Chicago Sanitary and Ship Canal connects Lake Michigan with the Des Plaines River by way of the Chicago River. The canal, which is sometimes called the Chicago Drainage Canal, carries Chicago’s treated sewage into the Des Plaines River, near Lockport, Ill. The Des Plaines flows southwest and joins the Illinois River.
The Mississippi River receives the Illinois River and carries its waters on to the Gulf of Mexico. Before completion of the canal in 1900, Chicago sewage was dumped into Lake Michigan . This caused pollution of water used in the city water system.
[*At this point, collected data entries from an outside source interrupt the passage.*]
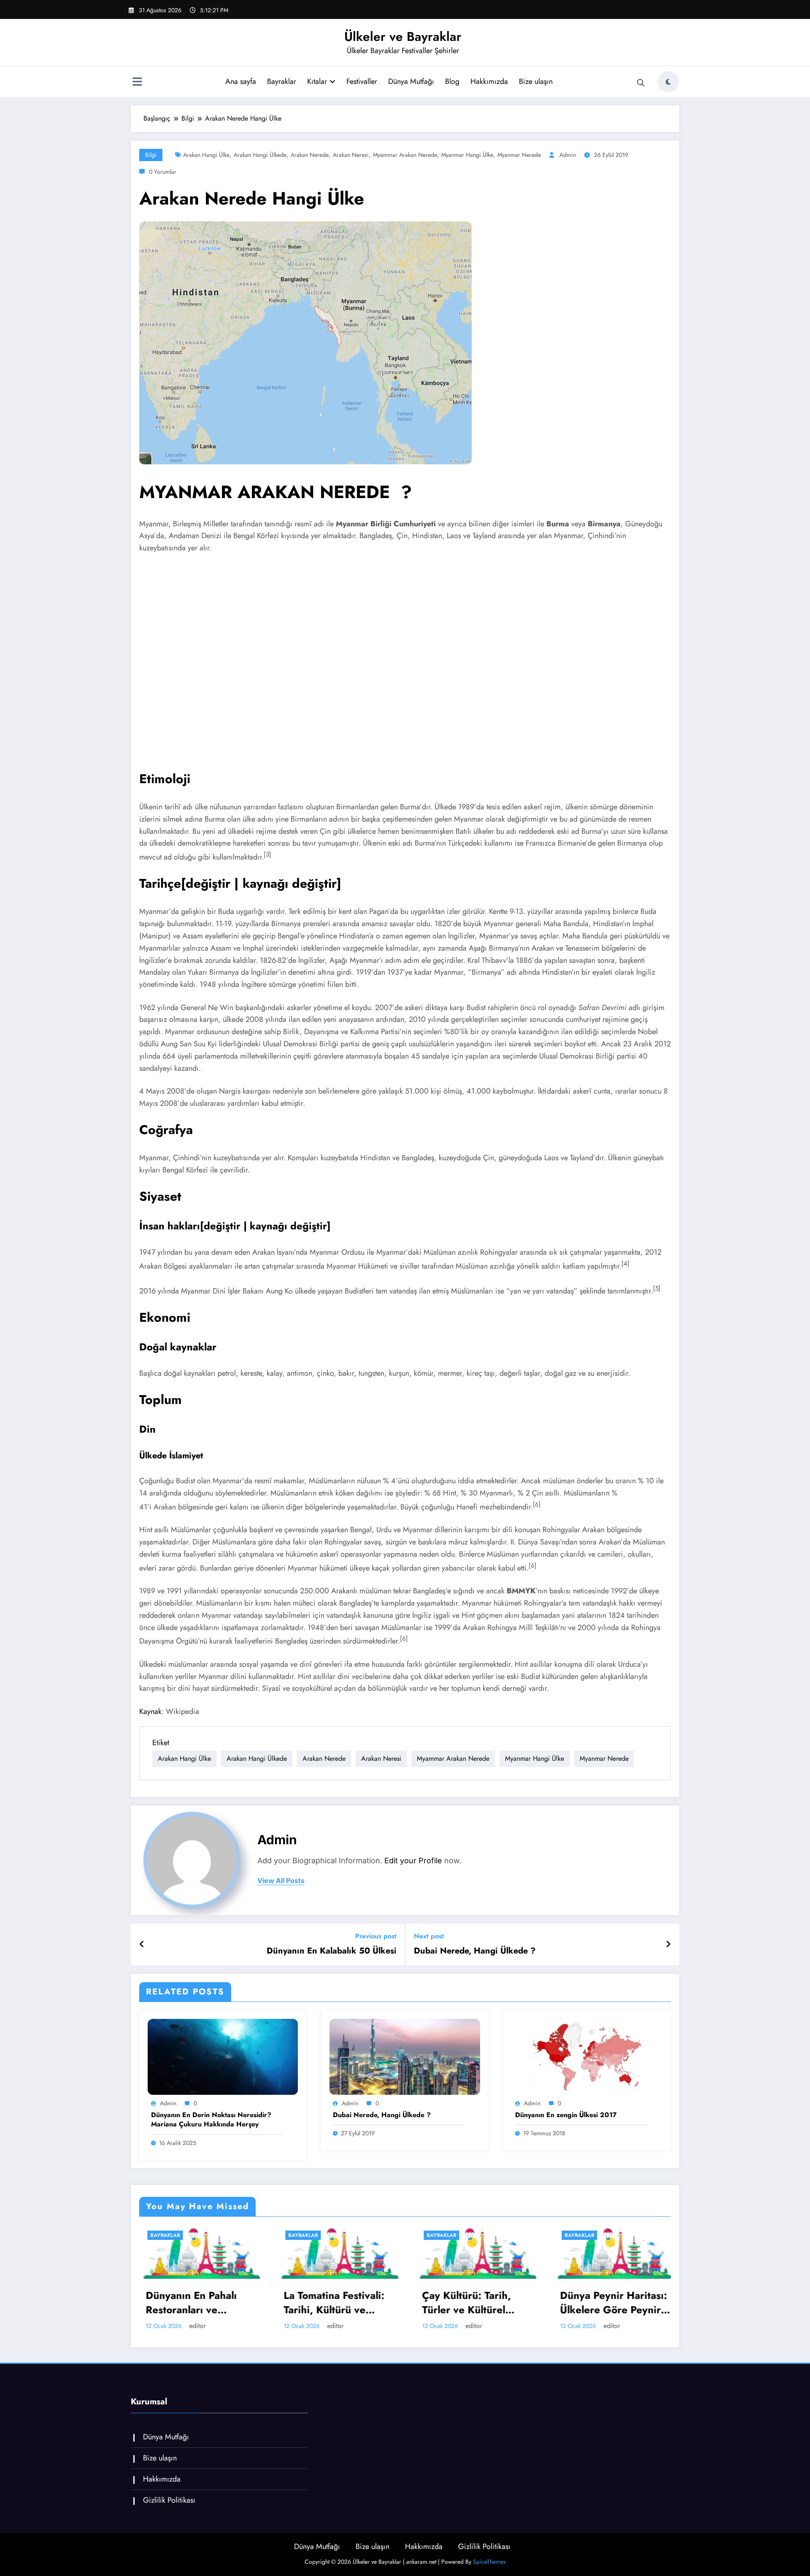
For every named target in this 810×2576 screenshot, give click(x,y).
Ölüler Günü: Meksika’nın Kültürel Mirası (570, 2302)
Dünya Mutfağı (411, 81)
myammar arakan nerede (405, 155)
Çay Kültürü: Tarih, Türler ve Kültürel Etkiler (290, 2302)
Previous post (376, 1936)
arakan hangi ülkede (260, 155)
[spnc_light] (668, 81)
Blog (452, 81)
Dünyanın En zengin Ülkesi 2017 (566, 2115)
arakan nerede (310, 155)
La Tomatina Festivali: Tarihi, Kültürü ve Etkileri (158, 2302)
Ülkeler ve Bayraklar (403, 36)
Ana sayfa (240, 81)
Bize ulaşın (536, 81)
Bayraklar (281, 81)
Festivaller (361, 81)
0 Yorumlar (162, 171)
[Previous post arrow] (142, 1944)
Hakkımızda (489, 81)
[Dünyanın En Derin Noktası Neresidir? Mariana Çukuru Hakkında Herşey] (223, 2056)
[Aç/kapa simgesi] (137, 82)
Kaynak (150, 1711)
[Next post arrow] (668, 1944)
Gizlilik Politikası (169, 2500)
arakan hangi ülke (206, 155)
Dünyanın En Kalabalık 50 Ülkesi (332, 1951)
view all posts (281, 1881)
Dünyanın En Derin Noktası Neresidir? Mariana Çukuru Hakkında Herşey (211, 2119)
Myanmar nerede (519, 155)
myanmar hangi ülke (467, 155)
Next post (429, 1936)
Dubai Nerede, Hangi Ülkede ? (475, 1951)
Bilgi (151, 155)
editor (159, 2326)
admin (567, 155)
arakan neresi (351, 155)
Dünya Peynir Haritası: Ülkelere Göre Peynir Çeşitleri (437, 2302)
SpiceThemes (489, 2561)
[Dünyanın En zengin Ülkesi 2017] (587, 2056)
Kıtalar (317, 81)
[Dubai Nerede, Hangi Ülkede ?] (404, 2056)
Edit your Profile (413, 1860)
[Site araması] (640, 83)
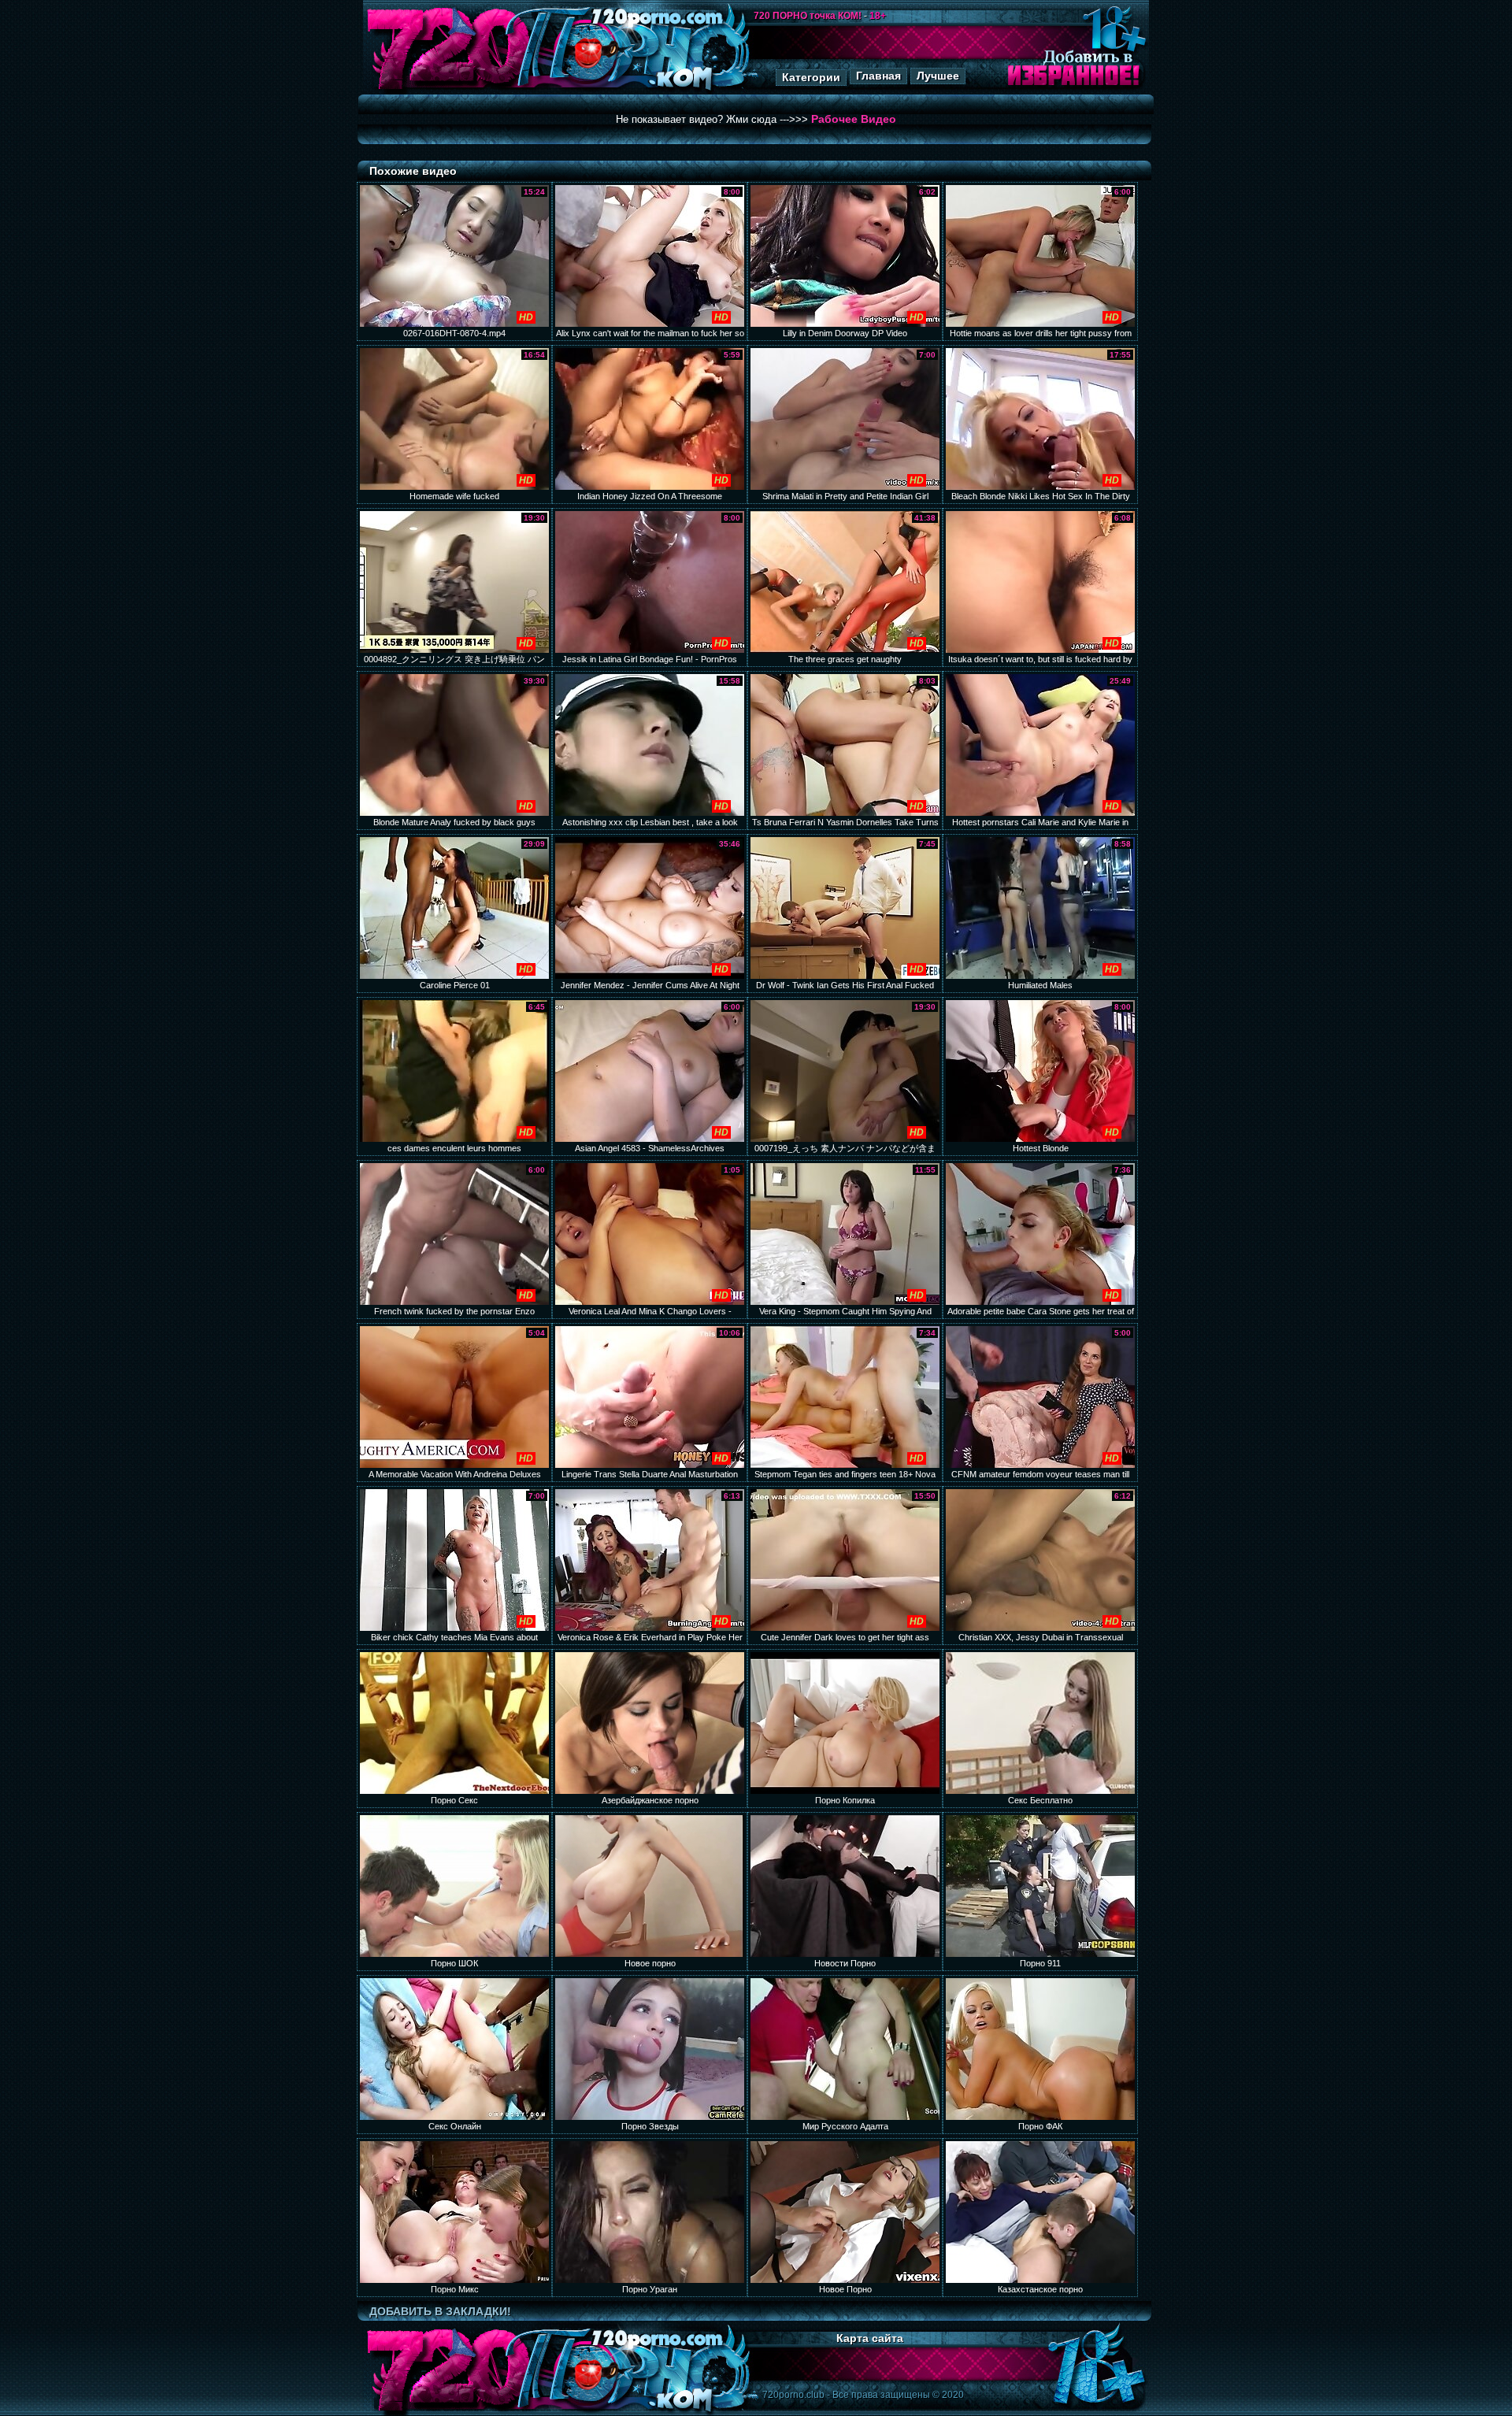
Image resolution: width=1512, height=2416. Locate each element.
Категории (811, 77)
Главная (878, 75)
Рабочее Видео (853, 119)
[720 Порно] (448, 90)
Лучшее (938, 75)
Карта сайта (869, 2338)
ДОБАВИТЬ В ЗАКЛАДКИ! (440, 2311)
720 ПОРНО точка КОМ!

The natural course of the Chicago River is eastward, through downtown Chicago into Lake Michigan. Engineers made the river flow westward through the Drainage Canal. The river is now an outlet instead of an inlet of Lake Michigan. It was the first river in the world to flow away from its mouth.
Chicago’s sewage is treated in plants of the Metropolitan Water Reclamation District of Greater Chicago, then turned into the channel. The Chicago Sanitary and Ship Canal is 30 miles (48 kilometers) long, 202 feet (62 meters) wide, and 24 feet (7.3 meters) deep. The rate of flow is controlled by sluice gates at Chicago Harbor and at the O’Brien Lock in the Calumet River, and by pumps at Wilmette Harbor.
The canal was built between 1892 and 1900. It forms a link in the Illinois Waterway, a part of the Lakes-to-Gulf Waterway.